TASK REQUIREMENTS: Rewrite the stretch from the line containing "Open the more menu on compound 5a" through the line containing "pos(786,406)", swapping "more menu" for "overflow menu" and keeping everything else the same. Omit the pictures from your answer.

RECORDS PROVIDED:
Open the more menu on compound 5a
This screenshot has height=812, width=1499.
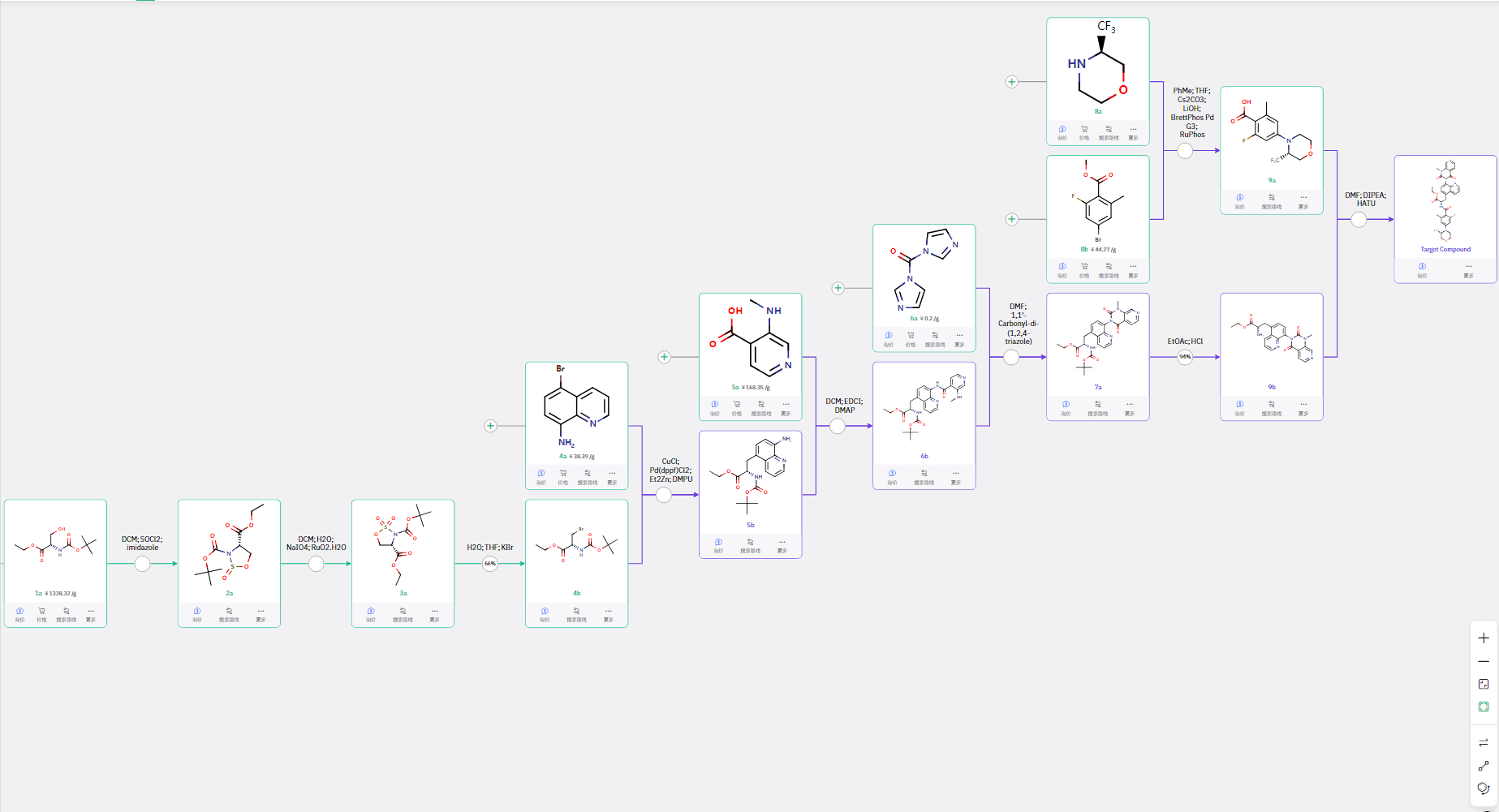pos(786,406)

...

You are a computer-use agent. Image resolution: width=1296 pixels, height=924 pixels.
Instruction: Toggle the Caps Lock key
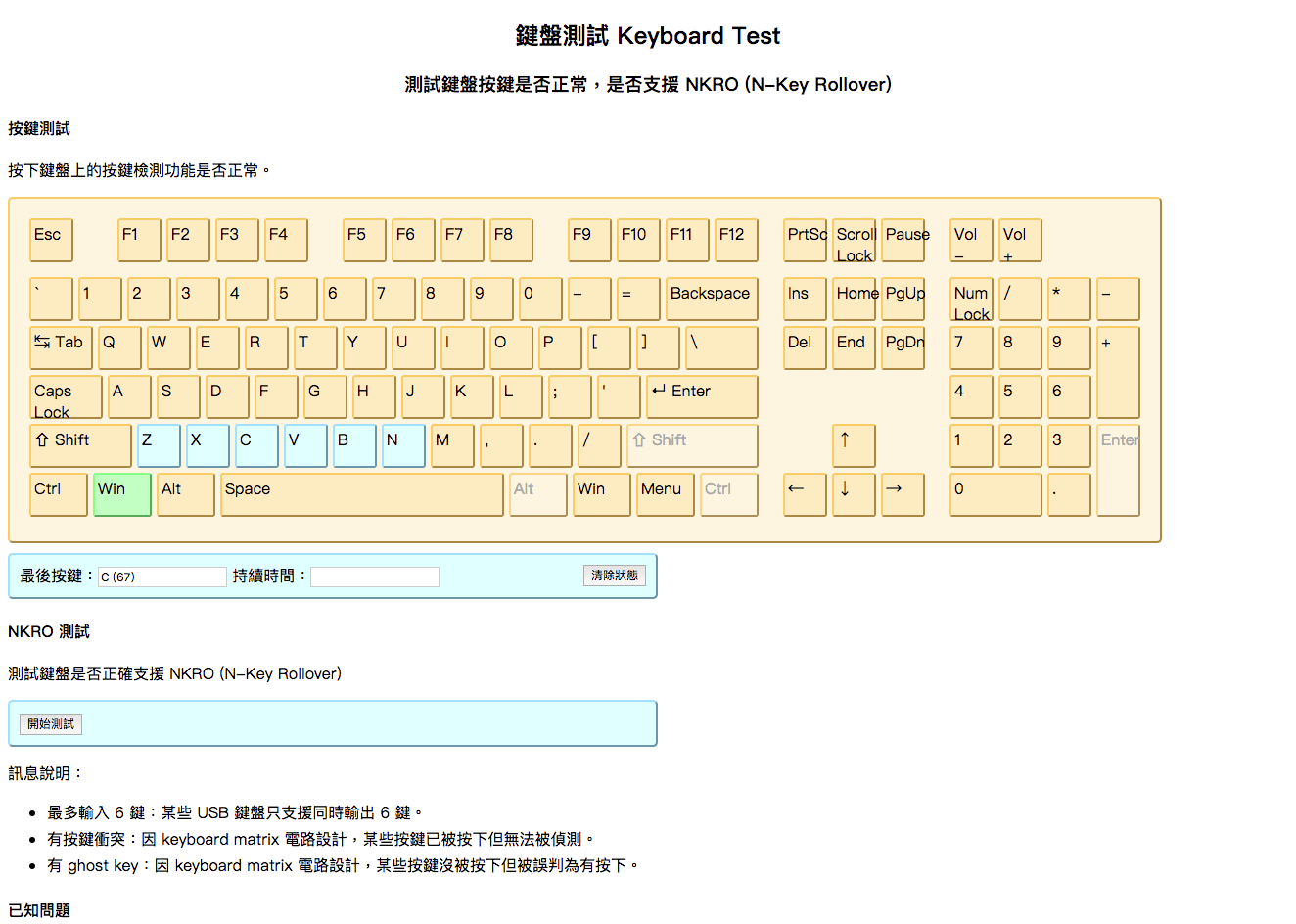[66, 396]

TASK OUTPUT:
Open the overflow menu on compound 5a
This screenshot has height=812, width=1499.
pos(786,406)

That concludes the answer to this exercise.